MS THESIS PRESENTATION: Characterization of large structural variation using Linked-Reads
(Supervisor: Asst. Prof. Dr. Can Alkan)
Computer Engineering Department
Many algorithms aimed at characterizing genomic structural variation (SV) have been developed since the inception of high-throughput sequencing. However, the full spectrum of SVs in the human genome is not yet assessed. Most of the existing methods focus on discovery and genotyping of deletions, insertions, and mobile elements. Detection of balanced SVs with no gain or loss of genomic segments (e.g. inversions) is particularly a challenging task. Long read sequencing has been leveraged to find short inversions but there is still a need to develop methods to detect large genomic inversions. Furthermore, currently there are no algorithms to predict the insertion locus of large interspersed segmental duplications.
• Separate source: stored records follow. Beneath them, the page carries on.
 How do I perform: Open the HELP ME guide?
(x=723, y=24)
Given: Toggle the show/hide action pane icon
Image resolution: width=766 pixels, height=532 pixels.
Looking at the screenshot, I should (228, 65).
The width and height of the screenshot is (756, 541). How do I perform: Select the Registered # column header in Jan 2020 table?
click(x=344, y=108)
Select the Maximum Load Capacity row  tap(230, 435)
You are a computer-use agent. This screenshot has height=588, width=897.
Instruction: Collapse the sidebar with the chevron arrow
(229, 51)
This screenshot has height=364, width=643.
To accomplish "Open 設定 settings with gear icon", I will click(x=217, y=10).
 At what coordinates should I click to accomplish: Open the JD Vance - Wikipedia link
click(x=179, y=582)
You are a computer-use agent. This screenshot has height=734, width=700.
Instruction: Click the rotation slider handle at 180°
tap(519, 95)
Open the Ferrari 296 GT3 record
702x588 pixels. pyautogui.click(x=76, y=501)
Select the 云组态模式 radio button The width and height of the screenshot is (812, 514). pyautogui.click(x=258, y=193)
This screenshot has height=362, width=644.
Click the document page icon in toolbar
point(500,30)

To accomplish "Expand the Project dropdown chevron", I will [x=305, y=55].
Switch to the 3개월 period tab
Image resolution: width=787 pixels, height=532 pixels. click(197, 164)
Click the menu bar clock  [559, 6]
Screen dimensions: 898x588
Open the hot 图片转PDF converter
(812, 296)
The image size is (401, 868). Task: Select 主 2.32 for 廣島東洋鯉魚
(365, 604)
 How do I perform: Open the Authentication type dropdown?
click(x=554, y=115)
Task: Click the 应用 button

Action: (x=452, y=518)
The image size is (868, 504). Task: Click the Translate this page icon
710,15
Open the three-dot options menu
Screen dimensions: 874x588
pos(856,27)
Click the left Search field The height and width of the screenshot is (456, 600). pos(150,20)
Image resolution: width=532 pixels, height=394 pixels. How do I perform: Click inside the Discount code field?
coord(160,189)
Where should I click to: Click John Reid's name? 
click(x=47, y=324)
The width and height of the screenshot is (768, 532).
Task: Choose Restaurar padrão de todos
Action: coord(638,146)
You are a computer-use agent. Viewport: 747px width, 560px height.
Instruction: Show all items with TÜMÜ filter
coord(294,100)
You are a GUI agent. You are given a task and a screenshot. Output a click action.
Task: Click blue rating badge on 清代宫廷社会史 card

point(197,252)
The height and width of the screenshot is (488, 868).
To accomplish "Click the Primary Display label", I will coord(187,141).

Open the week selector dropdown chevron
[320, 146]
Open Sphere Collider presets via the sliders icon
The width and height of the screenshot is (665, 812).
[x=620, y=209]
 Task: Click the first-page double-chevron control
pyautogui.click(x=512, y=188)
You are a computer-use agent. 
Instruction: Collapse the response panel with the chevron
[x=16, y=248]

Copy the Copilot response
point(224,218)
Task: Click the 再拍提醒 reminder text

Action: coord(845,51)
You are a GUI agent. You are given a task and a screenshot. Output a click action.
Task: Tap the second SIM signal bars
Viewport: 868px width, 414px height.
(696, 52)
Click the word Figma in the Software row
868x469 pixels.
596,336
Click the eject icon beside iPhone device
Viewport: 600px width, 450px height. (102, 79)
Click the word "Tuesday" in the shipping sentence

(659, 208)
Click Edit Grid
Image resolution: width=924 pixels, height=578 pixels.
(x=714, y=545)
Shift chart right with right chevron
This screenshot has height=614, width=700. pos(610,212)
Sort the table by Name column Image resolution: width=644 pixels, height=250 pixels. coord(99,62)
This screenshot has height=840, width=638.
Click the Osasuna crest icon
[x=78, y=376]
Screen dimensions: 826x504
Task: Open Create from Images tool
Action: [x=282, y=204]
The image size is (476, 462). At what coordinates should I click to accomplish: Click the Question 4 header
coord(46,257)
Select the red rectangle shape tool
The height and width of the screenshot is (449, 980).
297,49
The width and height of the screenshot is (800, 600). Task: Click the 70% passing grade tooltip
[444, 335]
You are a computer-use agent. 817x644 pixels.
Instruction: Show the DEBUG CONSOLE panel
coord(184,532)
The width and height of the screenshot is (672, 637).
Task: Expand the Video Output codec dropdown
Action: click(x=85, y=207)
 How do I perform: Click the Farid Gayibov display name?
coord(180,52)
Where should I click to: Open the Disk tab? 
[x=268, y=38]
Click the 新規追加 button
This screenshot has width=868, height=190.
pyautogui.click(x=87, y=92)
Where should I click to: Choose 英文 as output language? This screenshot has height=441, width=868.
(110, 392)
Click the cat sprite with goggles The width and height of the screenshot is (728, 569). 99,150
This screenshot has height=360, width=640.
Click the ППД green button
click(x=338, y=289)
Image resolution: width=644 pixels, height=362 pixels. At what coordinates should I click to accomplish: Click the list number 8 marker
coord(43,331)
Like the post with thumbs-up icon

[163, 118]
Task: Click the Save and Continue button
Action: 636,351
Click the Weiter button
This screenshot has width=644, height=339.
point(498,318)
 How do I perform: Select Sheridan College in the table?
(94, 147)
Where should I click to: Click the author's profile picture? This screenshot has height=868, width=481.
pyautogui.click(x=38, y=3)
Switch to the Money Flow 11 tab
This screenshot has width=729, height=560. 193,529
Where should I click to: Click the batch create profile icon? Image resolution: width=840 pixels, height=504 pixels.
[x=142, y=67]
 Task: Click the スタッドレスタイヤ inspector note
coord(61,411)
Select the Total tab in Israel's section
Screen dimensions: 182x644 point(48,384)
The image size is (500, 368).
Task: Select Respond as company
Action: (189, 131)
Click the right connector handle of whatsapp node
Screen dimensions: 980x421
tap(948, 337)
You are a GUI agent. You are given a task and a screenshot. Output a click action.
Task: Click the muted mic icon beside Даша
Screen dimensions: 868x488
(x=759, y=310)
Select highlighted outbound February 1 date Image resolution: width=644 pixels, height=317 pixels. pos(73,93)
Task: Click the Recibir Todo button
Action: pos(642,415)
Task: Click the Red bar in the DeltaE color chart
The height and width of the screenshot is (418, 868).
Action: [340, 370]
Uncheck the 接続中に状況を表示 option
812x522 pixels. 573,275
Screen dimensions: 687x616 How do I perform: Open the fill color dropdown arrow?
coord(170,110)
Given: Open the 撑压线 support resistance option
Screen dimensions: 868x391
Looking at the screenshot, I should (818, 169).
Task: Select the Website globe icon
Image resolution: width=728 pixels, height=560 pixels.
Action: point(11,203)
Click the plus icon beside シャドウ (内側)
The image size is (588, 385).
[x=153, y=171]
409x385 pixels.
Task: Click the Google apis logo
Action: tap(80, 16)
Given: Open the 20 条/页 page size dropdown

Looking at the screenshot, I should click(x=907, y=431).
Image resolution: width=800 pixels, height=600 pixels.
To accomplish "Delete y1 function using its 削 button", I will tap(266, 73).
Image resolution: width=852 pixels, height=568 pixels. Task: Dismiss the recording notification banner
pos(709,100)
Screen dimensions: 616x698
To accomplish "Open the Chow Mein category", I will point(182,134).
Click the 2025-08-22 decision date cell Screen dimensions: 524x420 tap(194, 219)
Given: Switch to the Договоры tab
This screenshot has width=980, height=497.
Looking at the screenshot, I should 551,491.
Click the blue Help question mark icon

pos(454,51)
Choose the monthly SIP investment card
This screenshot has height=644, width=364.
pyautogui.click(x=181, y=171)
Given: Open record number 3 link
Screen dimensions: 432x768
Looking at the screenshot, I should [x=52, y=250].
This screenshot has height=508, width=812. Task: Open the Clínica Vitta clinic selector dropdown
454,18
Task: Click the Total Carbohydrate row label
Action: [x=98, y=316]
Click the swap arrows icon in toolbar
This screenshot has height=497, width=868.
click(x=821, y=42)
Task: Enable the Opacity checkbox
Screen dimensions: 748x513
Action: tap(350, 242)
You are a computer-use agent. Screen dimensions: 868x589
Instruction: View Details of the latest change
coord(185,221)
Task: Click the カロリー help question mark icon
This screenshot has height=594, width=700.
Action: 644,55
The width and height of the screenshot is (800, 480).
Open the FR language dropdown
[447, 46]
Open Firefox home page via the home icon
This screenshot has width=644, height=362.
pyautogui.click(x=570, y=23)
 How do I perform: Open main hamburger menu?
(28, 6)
Here we propose novel algorithms to characterize large (>40Kbp) interspersed segmental duplications and (>80Kbp) inversions using Linked-Read sequencing data. Linked-Read sequencing provides long range information, where Illumina reads are tagged with barcodes that can be used to assign short reads to pools of larger (30-50 Kbp) molecules. Our methods rely on split molecule sequence signature that we have previously described. Similar to the split read, split molecules refer to large segments of DNA that span an SV breakpoint. Therefore, when mapped to the reference genome, the mapping of these segments would be discontinuous. We redesign our earlier algorithm, VALOR, to specifically leverage Linked-Read sequencing data to discover large inversions and characterize interspersed segmental duplications. We implement our new algorithms in a new software package, called VALOR2.